Гурейка чуть не ответил: «Я», Но вовремя сдержался, вспомнив, что посол ведь не знает, что он понимает турецкий язык. Значит, это не к нему относился вопрос посла.
— Приветствую тебя, ага[14], в радостное солнечное-утро, — льстиво прозвучал в ответ голос Ассана. — Да ниспошлет тебе аллах хорошее настроение в этот час.
— Приветствую и тебя, Ассан, — бодро и весело ответил посол. — Не прибыли ли за ночь будары боярина Чирикова?
— Нет, ага, не прибыли еще. Но есть слух, что к вечеру прибудут. Аллах милостив, может быть, завтра или послезавтра отплывем в Москву.
— Дал бы бог, — сказал посол и заскрипел кроватью. — Где Ахмед?
— Ахмед варит кофе.
— Ну хорошо. Я сам оденусь.
Наступила тишина. Видимо, посол начал одеваться.
— Ассан, — приглушая голос до шепота, но так, что Гурейка все слышал, спросил Кантакузен, — а что, казаки еще не пошли на Азов?
Гурейка замер, затаив дыхание. Вот оно то, чего он добивался все эти дни, околачиваясь на посольской галере.
— Нет еще, ага, — выдохнул едва слышно толмач.

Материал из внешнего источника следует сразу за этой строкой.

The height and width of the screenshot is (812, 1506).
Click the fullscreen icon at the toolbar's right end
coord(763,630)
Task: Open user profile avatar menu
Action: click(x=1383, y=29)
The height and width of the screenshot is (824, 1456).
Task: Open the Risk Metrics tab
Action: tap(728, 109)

— Пусть идут, — засмеялся он. — Их там теперь встретят достойно. Когда я покидал крепость, то видел на стенах ее тысячи янычар. Они стояли плечо к плечу. Да, добрый ага, азовский паша никогда не забудет твою услугу и сообщит о ней султану. А уж султан сумеет щедро вознаградить тебя за все.
— Ну, ты, Ассан, в обиде на меня тогда не останешься, сбылись бы твои добрые слова.
— А я тобой, милостивый ага, никогда и не был обижен, — сказал толмач. — Пошли аллах тебе большой радости.
Вот так удача! Гурейка даже вздрагивал от страха: а вдруг посол и толмач обнаружат, что он подслушивает. Да теперь уже и подслушивать нечего, все было ясно. Прав был отец, прав был и дядя Ивашка. Неспроста отлучался толмач Ассан в Азов, возил он азовскому паше шпионские сведения о готовности казаков выступить на штурм Азова.
Надо уходить, пока цел. Гурейка мигом перескочил через борт галеры на каменные плиты пристани и, посвистывая, помчался домой.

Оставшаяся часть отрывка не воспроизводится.